Here’s what I usually do at times like this. I break down our conversational fortress by griping/apologizing:

“Goddamn leaf blower. What the hell are they doing, making a racket at a time like this? I’m so sorry. Go on…” Then we look at each other, blink and say something like: “So where were we?” Do I have to tell you that at a certain stage of life, when you lose the conversation thread, there is pretty much no going back? So in reality, the leaf blower didn’t interrupt our flow, I did.
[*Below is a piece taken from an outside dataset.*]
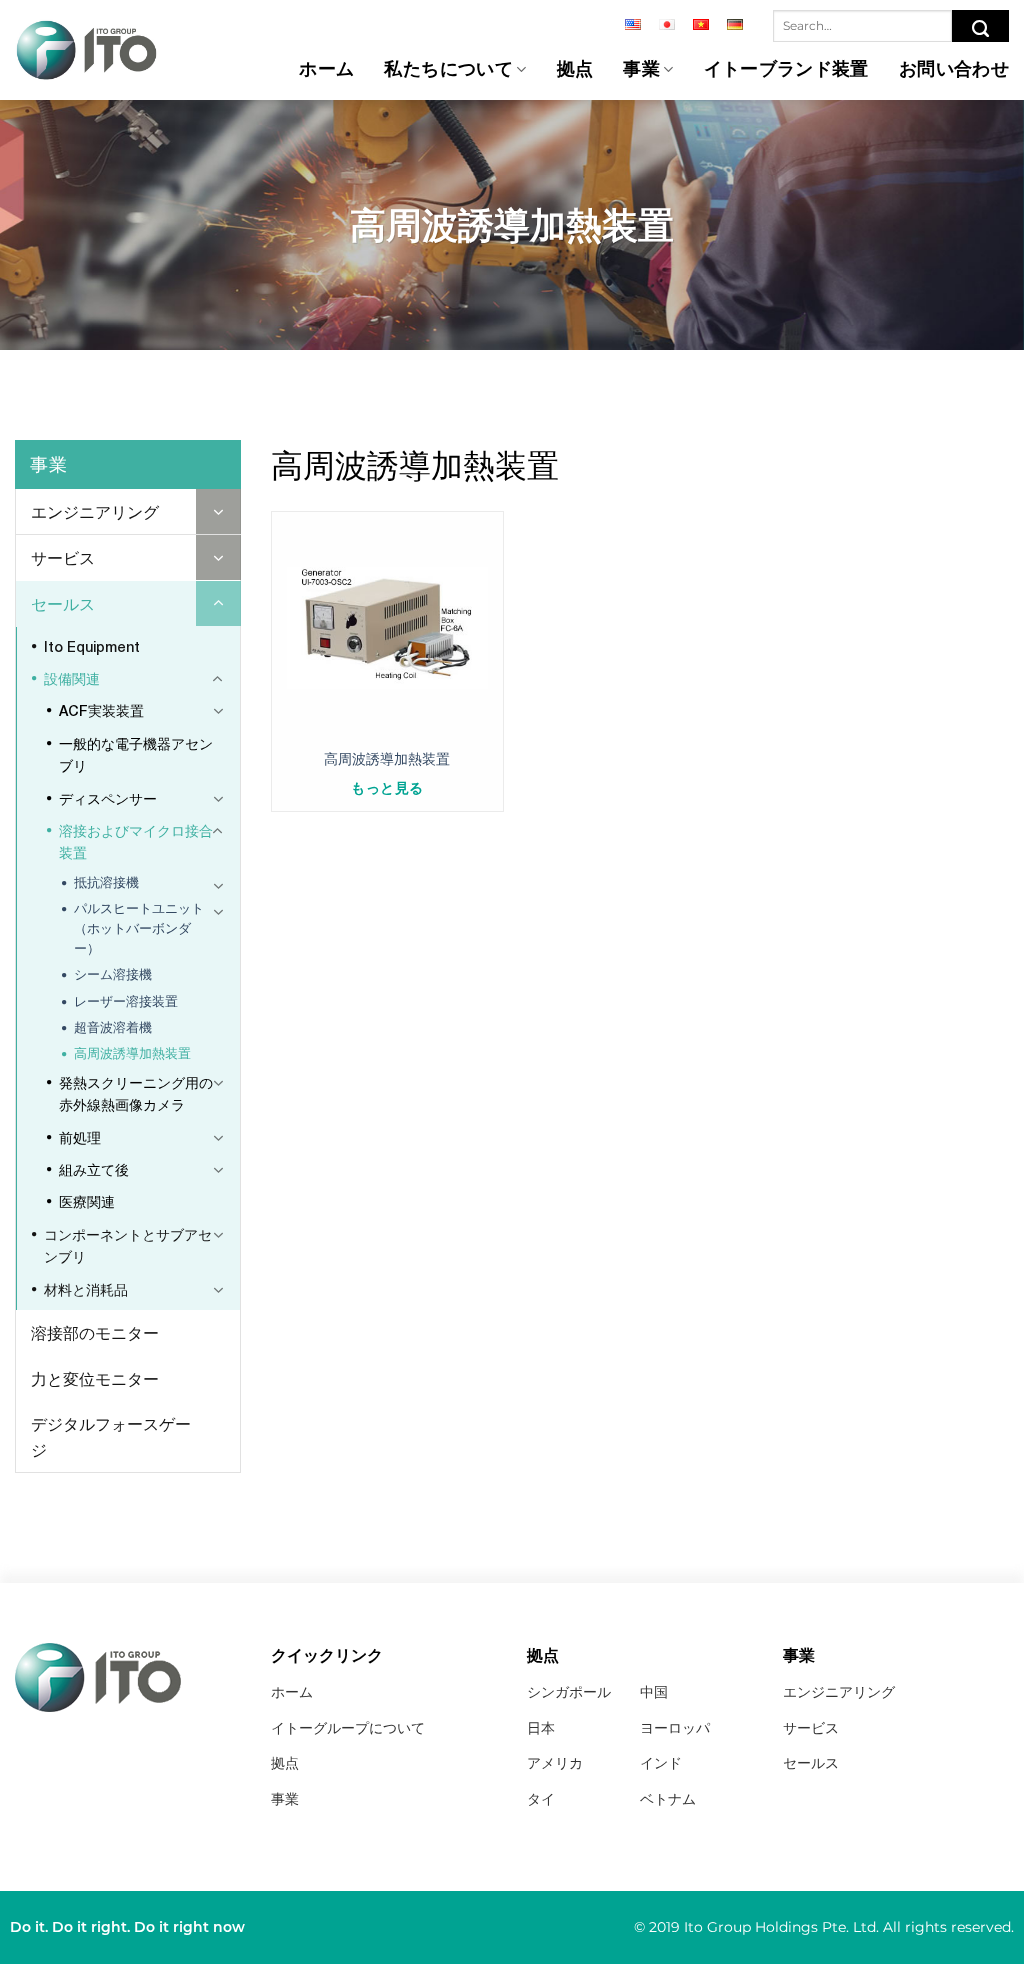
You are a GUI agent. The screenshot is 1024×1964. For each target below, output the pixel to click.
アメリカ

But on this day, as the sun yolked beautifully into the day and the leaf blower pierced through all serenity, I did something different: I heard it, I noticed my thought bubble of “shit, that’s annoying,” and kept my body pointed toward my friend. I heard the noise, I didn’t like the noise; I had some thoughts about the noise, but I stayed oriented toward my friend and the topic we were making hay with, and that was that.

Thoughts are like a leaf blower.

Afterwards, I saw the leaf blower as a gift from the metaphor gods. That leaf blower was like a stand-in for my ruminating, no-feel-good personal thinking! (For all my thinking, really.)

When my thinking gets loud and disturbing, I can turn away from it—or keep from getting distracted by it, the way I did during my morning conversation. I can let thoughts idle in the background, but they don’t have to steal my attention. I don’t have to make a story around the thoughts, just like I didn’t make a story around the leaf blower. The leaf blower was just there. We didn’t have to create a selfish neighbor leaf blower-owner who had it out for anyone enjoying an existential conversation on a Friday morning.

When I have a thought like: “Who do you think you are?” or “You can’t do THAT!” or “Why can’t you do _____ the way Jane does?” or “I don’t know if I can live with a person who doesn’t wipe the salt flecks off the kitchen counter”—think of the leaf blower. The thoughts/leaf blowers are not transporting any wisdom or truth. They are just there, down the street, kicking up a noise storm, doing their job because that’s how life works. Humans, we think and think and think. Seventy-thousand thoughts a day I’ve been told.

So the next time you’re in the clench of a big-bad thought or some agitating thinking, remember the leaf blower. Despite the thoughts, you can still turn your attention onto the comforts of daily life, on the plants that pinken the patio, on the face of a loved one. There’s room for it all, the leaf blower blowing its head off down the street and the sun rising on an early Friday morning filled with nothing but promise.